Records from a dataset
- Opening Delimiter -
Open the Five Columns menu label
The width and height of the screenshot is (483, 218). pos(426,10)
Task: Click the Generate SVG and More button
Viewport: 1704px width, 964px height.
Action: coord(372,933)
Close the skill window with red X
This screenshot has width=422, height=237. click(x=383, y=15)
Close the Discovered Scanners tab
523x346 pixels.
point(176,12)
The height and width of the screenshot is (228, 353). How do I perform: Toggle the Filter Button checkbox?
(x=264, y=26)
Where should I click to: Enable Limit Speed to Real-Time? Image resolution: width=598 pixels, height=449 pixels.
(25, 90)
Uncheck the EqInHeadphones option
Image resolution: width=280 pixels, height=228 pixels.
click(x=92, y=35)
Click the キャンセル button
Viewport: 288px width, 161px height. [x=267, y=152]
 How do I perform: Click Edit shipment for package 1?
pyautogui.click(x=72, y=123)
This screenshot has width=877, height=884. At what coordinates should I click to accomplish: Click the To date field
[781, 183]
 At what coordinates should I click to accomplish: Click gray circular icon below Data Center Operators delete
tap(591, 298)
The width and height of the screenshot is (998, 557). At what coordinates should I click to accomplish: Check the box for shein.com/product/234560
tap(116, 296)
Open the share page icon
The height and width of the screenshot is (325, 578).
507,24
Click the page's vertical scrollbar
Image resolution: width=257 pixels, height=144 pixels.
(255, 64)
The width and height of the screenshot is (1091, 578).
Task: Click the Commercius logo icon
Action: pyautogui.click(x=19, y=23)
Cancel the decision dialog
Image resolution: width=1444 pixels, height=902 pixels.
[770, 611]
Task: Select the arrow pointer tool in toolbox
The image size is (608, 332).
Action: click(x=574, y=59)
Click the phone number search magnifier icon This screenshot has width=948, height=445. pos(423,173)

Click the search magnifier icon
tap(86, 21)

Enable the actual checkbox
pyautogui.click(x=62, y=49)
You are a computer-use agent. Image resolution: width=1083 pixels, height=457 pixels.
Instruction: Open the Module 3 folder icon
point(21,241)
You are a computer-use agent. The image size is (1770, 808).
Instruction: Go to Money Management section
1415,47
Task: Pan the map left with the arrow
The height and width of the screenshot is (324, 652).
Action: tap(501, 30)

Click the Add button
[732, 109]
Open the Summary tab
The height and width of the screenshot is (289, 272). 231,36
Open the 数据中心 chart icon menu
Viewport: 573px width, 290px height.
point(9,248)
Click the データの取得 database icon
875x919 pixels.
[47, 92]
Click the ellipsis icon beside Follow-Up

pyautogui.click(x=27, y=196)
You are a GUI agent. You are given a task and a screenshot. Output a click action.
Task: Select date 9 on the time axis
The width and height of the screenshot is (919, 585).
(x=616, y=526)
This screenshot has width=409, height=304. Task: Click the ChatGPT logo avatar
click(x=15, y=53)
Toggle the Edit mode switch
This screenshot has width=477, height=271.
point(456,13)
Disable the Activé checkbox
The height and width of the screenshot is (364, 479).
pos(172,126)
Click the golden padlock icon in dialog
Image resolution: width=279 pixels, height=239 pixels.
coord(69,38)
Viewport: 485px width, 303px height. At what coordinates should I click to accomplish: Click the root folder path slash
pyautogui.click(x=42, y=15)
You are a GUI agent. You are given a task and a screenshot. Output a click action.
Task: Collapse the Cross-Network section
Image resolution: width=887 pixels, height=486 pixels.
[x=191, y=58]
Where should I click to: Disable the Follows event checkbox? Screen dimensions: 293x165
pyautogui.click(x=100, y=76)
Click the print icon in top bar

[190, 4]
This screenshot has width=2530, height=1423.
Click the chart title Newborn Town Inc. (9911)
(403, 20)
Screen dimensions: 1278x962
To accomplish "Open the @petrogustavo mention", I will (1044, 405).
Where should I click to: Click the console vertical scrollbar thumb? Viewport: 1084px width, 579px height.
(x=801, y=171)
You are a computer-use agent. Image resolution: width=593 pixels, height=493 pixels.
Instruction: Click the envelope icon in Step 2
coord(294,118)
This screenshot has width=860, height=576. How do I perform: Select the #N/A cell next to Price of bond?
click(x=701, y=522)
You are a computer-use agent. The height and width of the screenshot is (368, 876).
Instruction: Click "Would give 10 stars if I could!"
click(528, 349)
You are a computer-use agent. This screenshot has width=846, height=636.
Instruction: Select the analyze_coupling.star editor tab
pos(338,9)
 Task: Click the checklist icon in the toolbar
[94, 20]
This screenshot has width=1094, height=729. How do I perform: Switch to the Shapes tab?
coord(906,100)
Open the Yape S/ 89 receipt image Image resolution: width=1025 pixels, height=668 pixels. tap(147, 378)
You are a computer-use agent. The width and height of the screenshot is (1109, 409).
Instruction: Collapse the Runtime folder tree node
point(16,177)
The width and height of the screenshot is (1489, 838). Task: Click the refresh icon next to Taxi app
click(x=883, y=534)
- Closing Delimiter -
> What to do
Work through the records line by line and tally those that include the word "arrow". Give the number alone.

> Response
2